Llegan días de repechaje, días de enredos…



Como el fútbol se expande, como abre sus alas de águila vigilante para no dejar escapar ninguna presa, ahora inventa el repechaje de selecciones que no tuvieron fútbol para entrar al Mundial por vía directa.

Bueno, en realidad la repesca existe desde hace algunos años aunque nunca como esta vez, con 22 equipos, 16 de Europa y seis entreverados en la brega de varios continentes, tratando de pegar el salto y treparse hasta Estados Unidos, México y Canadá.

El “águila” vuela y consigue a un país consagrado por la historia, como Italia, ausente de los últimos dos mundiales también en repechajes, pasando por la vergüenza de buscar un cupo en la cola de la clasificación, quién lo iba a pensar.

Los italianos, heridos de muerte en su orgullo nacional, verán en Irlanda del Norte, Gales y Bosnia Herzegovina su puente hacia el lugar del que nunca debieron haber salido. Las fechas serán el 26 y 31 de marzo, aunque antes deberán vencer a los irlandeses para entra en la gran decisión ante el otro ganador.

Hemos tomado como referencia a Italia por considerar que se trata de lo que se trata: cuatro veces campeona del mundo, y colosal y temido adversario en cada encuentro mundialista. Italia, vaya paradoja, ha caído al mismo nivel de Kosovo, debutante, y no lo decimos con intención peyorativa hacia este país, sino nos referimos al fútbol. Los italianos, pues, tendrán que desandar el camino, llevar agua para el molino y ser otra vez lo que siempre han sido.

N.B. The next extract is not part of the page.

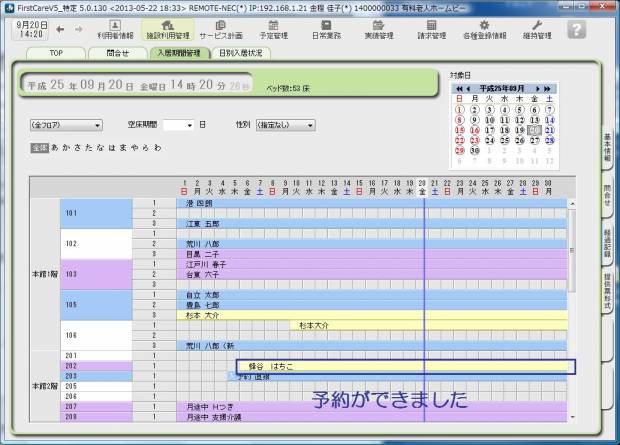The height and width of the screenshot is (445, 620).
Task: Open the 利用者情報 toolbar icon
Action: point(115,28)
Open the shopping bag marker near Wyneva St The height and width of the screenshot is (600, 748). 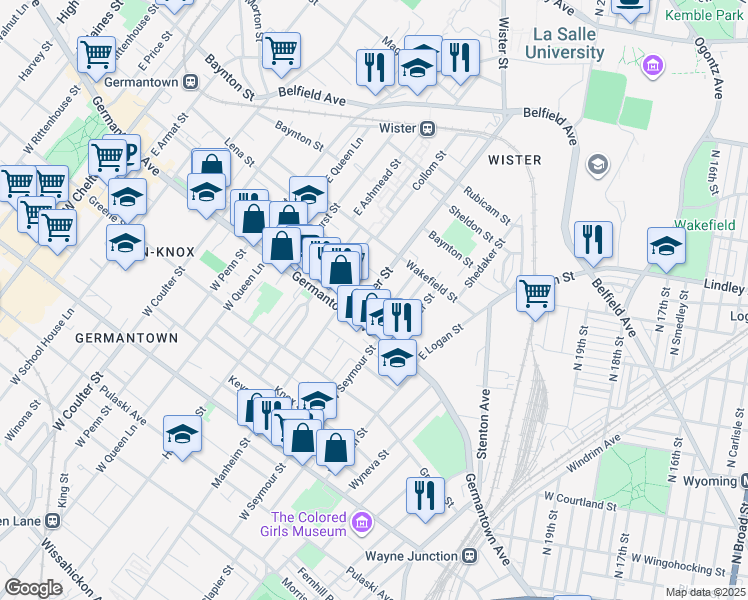click(336, 447)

En la otra orilla del río se para Ucrania. No tanto por su talante en las canchas, sino por la visión que se ha formado a su alrededor como país en guerra. La afición estará pendiente de su juego, pero los futbolistas, más que pensar en asuntos políticos y belicistas, estarán con su atención fija en la posibilidad de vencer a sus adversarios de la llave B. En esa agrupación estarán Suecia y Polonia, dos durísimos rivales en una llave de puro fuego, y la menos considerada Albania.

Turquía, que a veces sorprende con juego de altos quilates y otras como una selección sin brillo, verá en Rumania, Eslovaquia y Kosovo sus enemigos en la C en una carrera que parece favorecer a los otomanos. Entretanto, Dinamarca, emergiendo como preferida en el D, tendrá frente a sí a Macedonia del Norte, la República Checa y la República de Irlanda.

En realidad, todo este panorama de partidos y más partidos es derivado de un Mundial con 48 selecciones, una aparente exageración pero que va con los tiempos que se viven, en los que todos quieren participar. 16 equipos para cuatro cupos podría ser una buena señal, así a algunos no les gusten esos tumultos de jugadores. Al final, así va a ser, y al terminar estas extenuantes jornadas el Mundial se abrirá frente al planeta, porque se ha convertido no solo en un evento deportivo, sino en una manifestación humana irrenunciable. El águila ya está feliz.